> [Task prompt]
Locate "Viewport: 2576px width, 681px" in the records below, then copy its line and every following line exactly, without the pictures.

> [Given records]
------------
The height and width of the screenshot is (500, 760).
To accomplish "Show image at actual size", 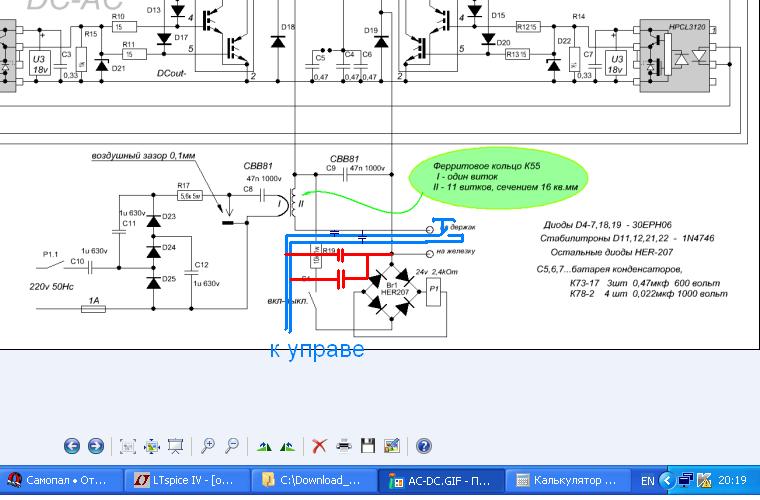I will pos(152,446).
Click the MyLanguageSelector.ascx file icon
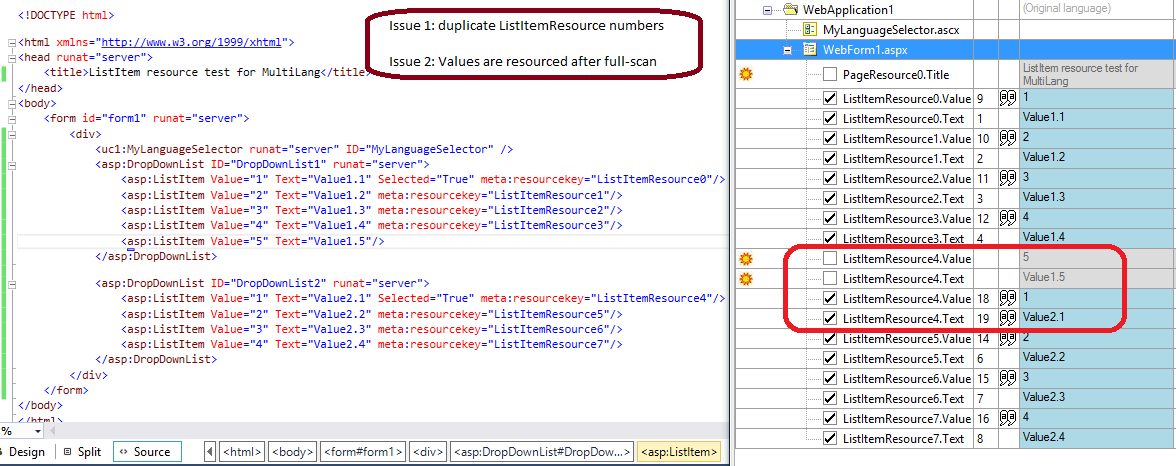The image size is (1176, 466). (x=811, y=30)
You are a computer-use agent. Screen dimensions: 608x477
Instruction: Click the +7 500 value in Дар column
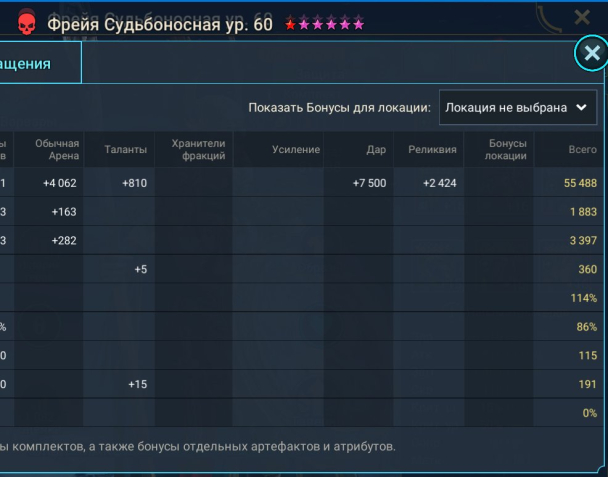click(369, 183)
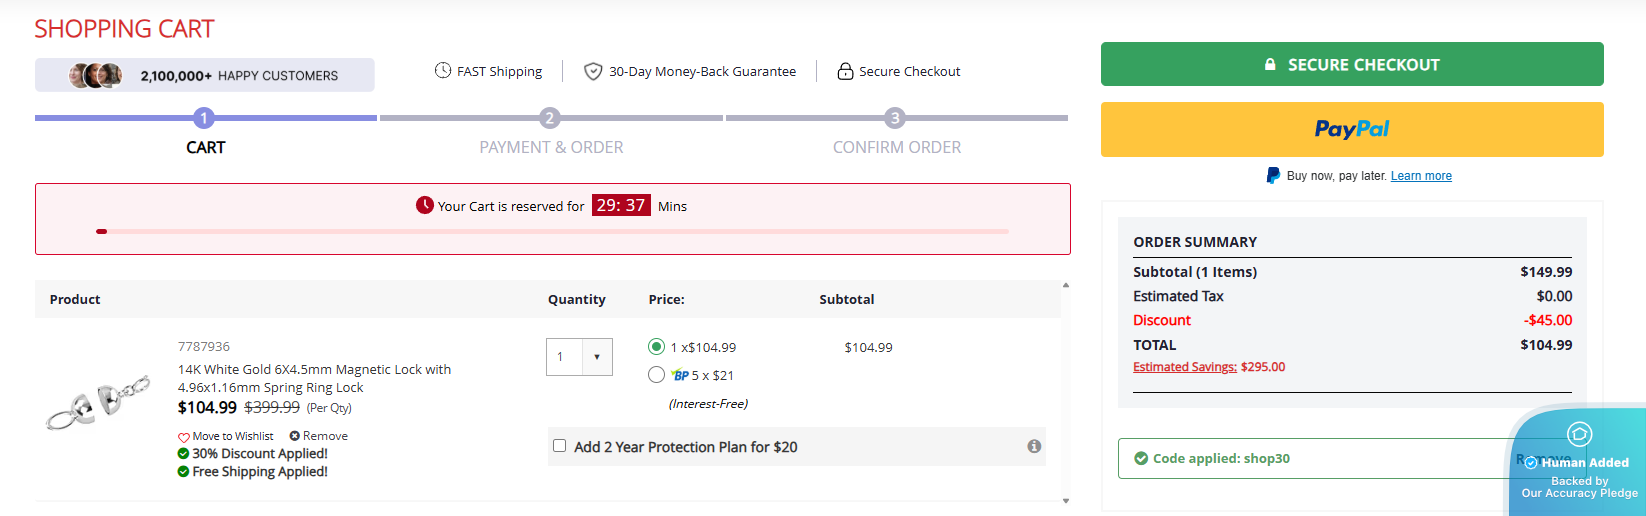Select the 5 x $21 installment option
The image size is (1646, 516).
pos(656,375)
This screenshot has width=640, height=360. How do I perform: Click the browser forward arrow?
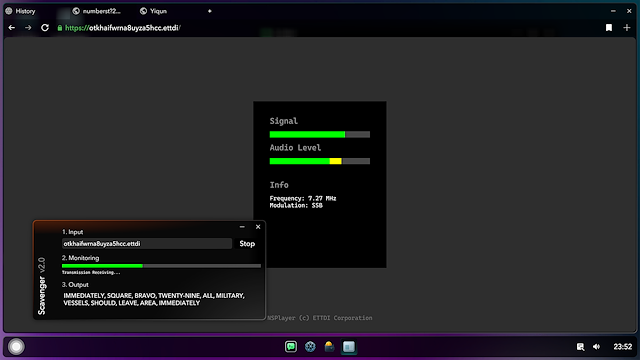click(28, 28)

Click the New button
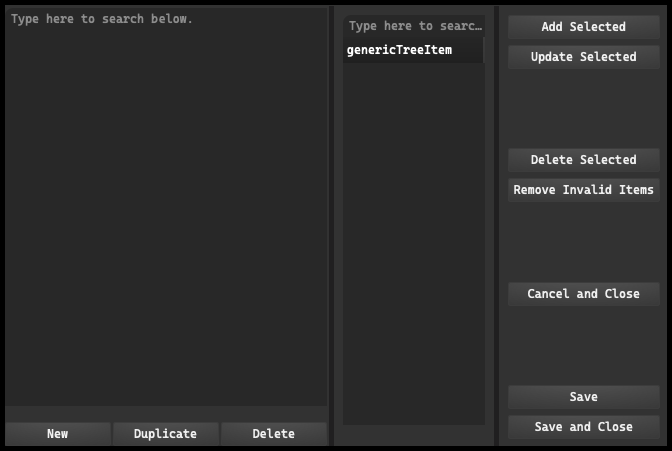pos(58,434)
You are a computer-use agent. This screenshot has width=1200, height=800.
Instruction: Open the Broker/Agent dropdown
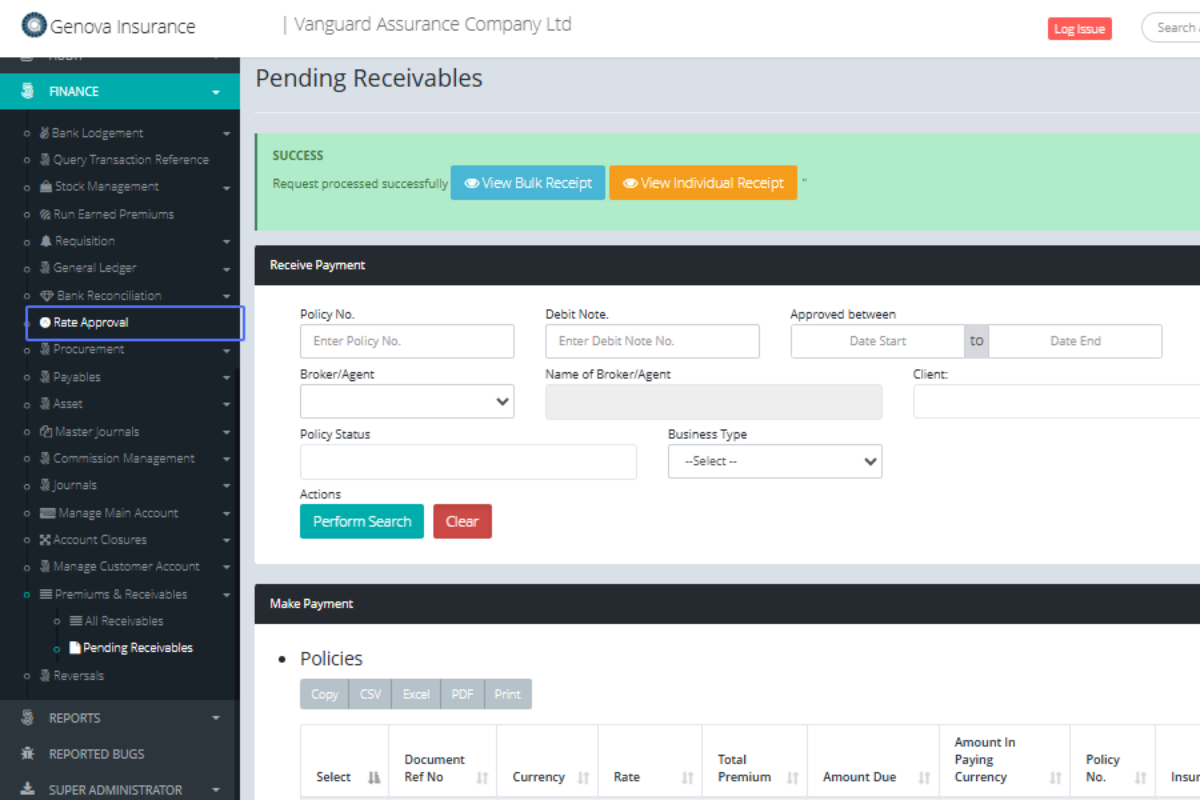[x=407, y=402]
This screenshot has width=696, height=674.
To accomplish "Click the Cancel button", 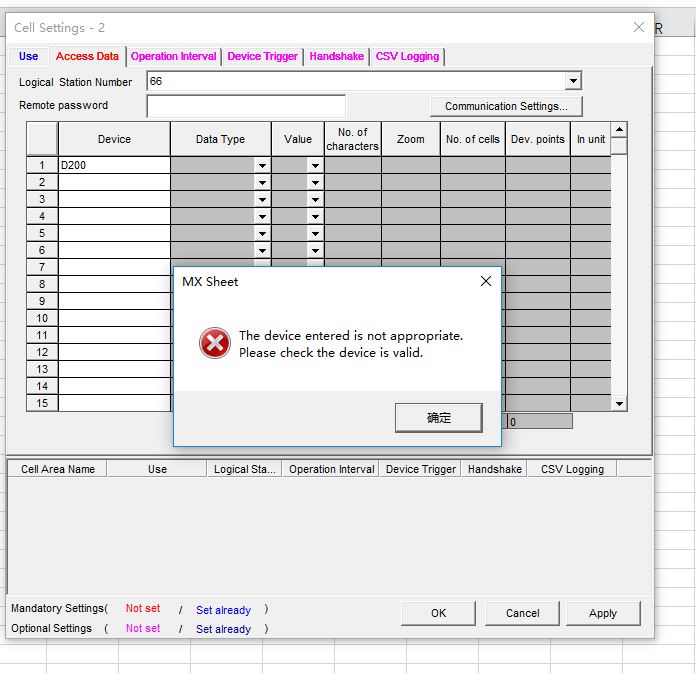I will (522, 613).
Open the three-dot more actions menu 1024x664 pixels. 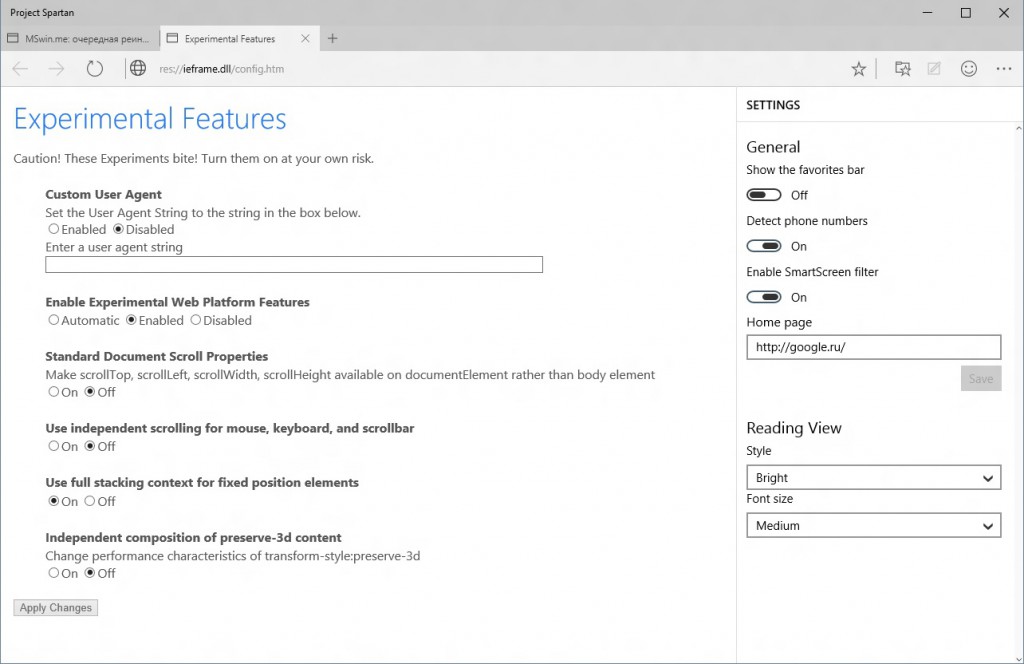pyautogui.click(x=1004, y=69)
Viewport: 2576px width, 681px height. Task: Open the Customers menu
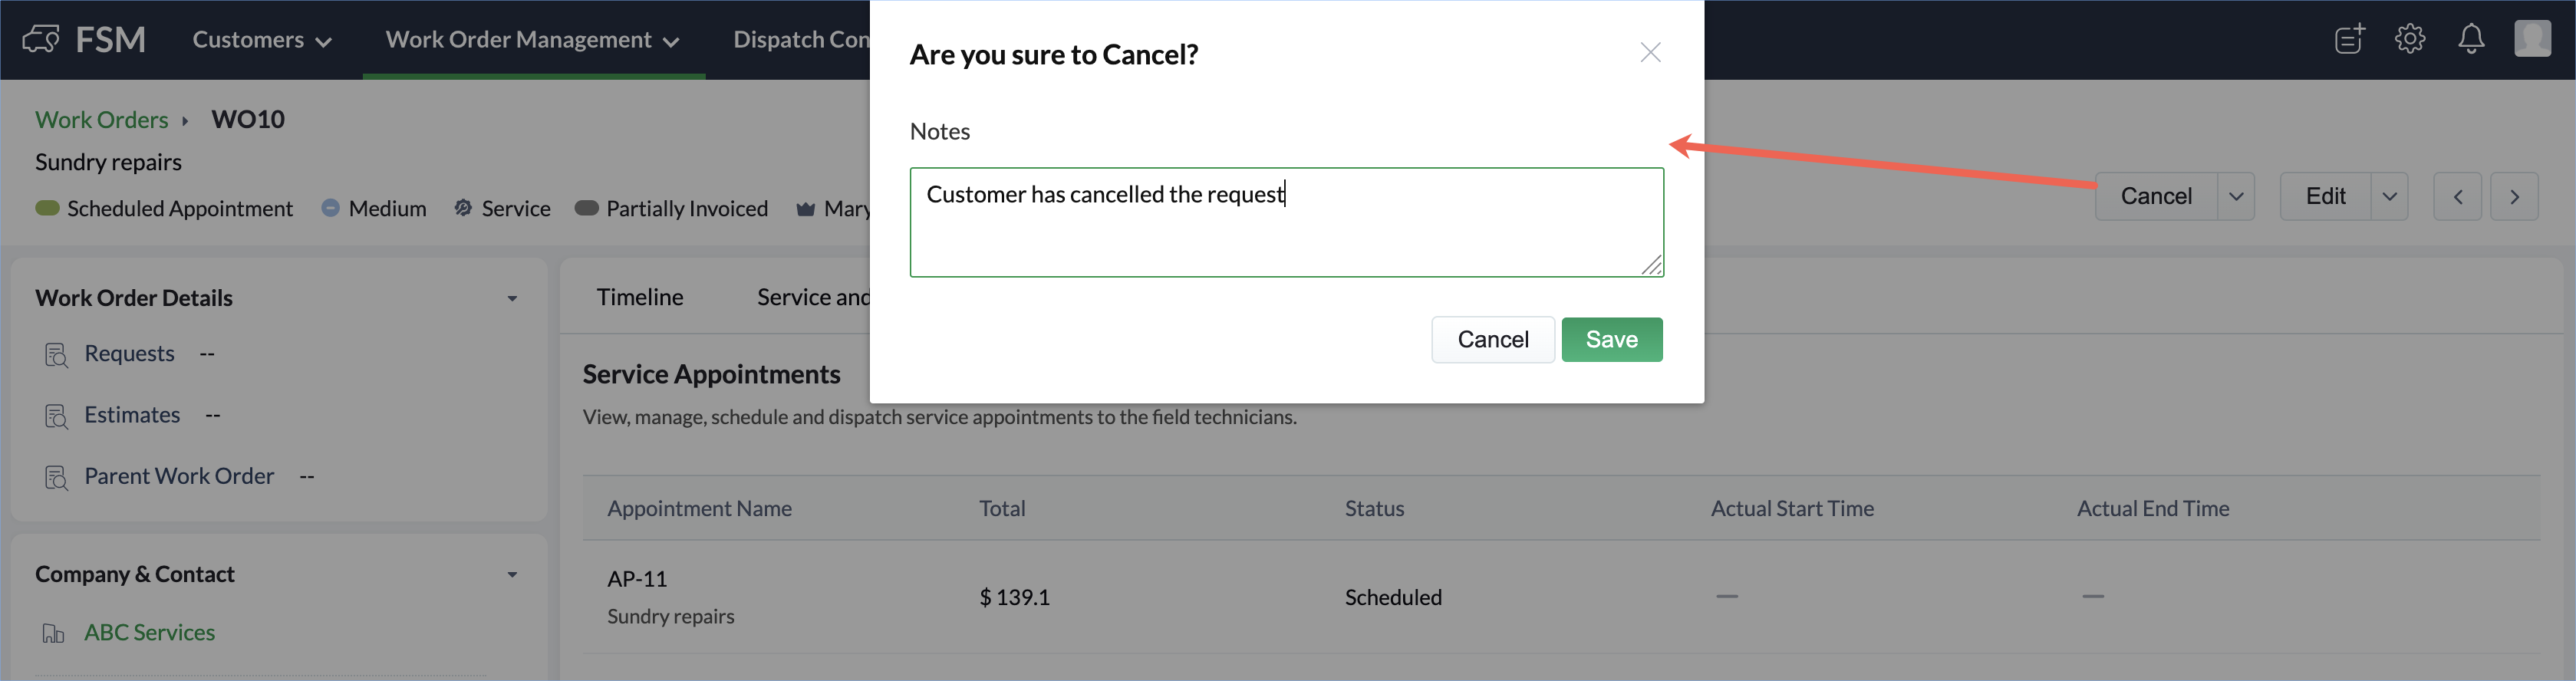261,40
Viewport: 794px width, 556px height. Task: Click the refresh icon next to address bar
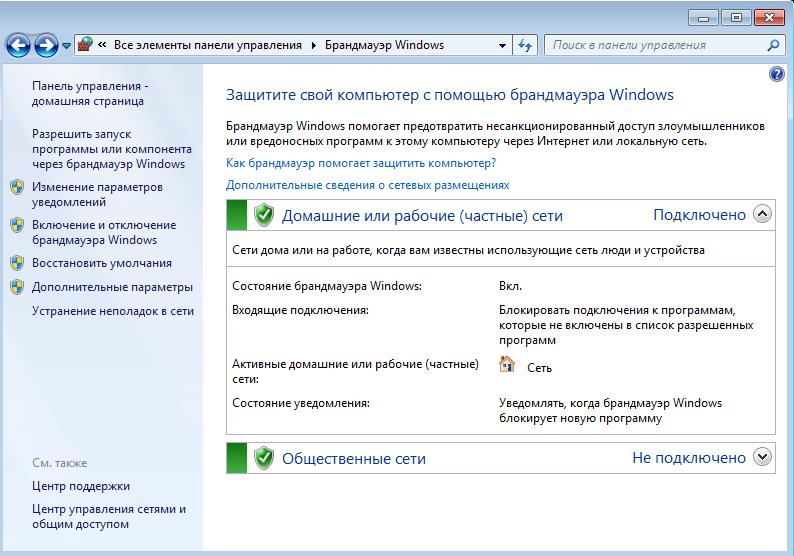[526, 45]

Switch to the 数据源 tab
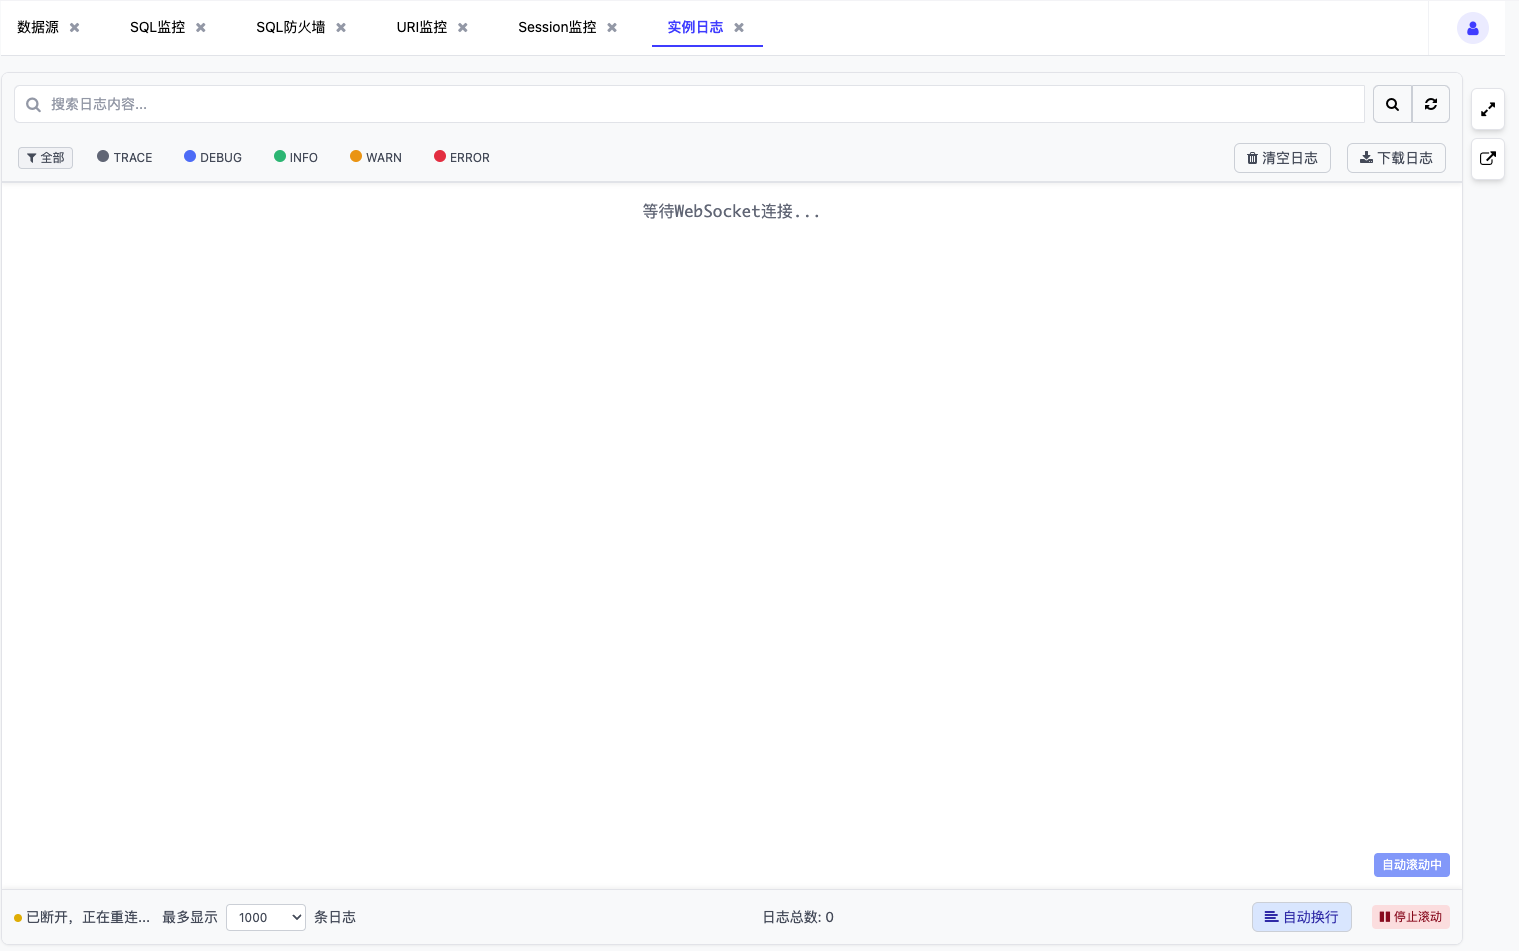pyautogui.click(x=37, y=27)
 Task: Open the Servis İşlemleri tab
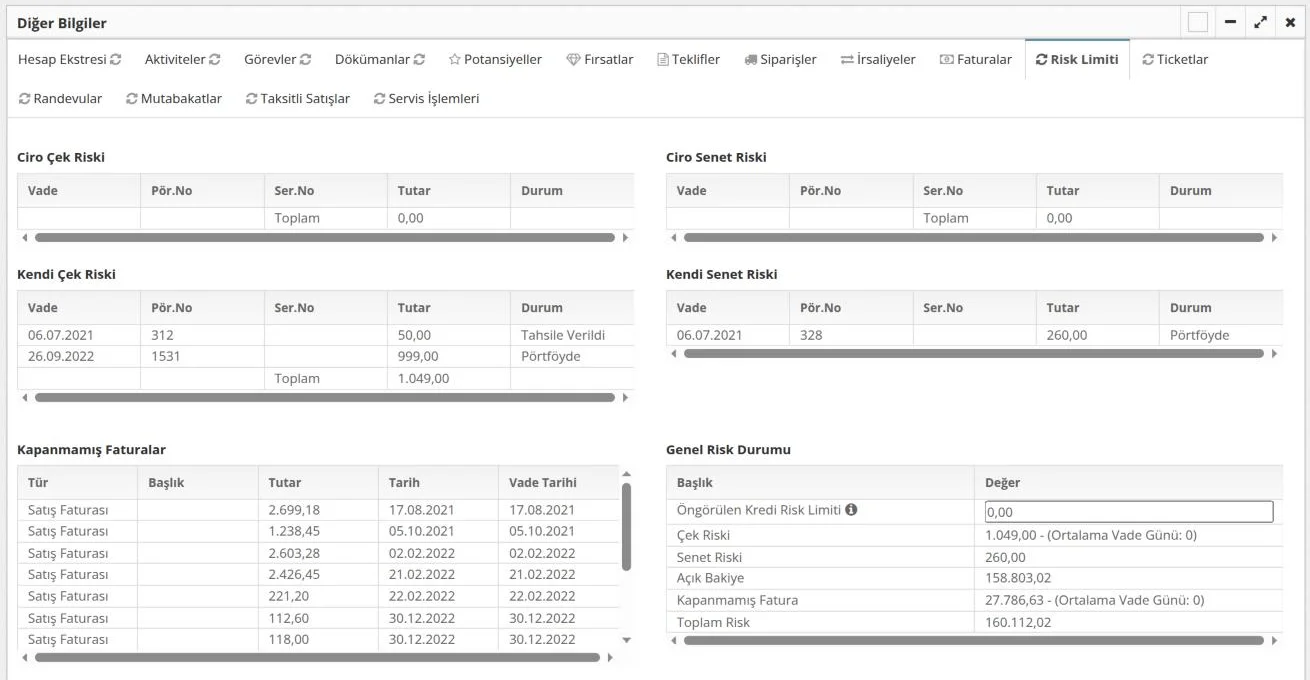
------------
> [Solution to this task]
Viewport: 2576px width, 681px height. Task: Open the Customers menu
261,40
Viewport: 794px width, 556px height. Task: Click the refresh icon next to address bar
[526, 45]

Switch to the 数据源 tab
pyautogui.click(x=37, y=27)
 Task: Open the Servis İşlemleri tab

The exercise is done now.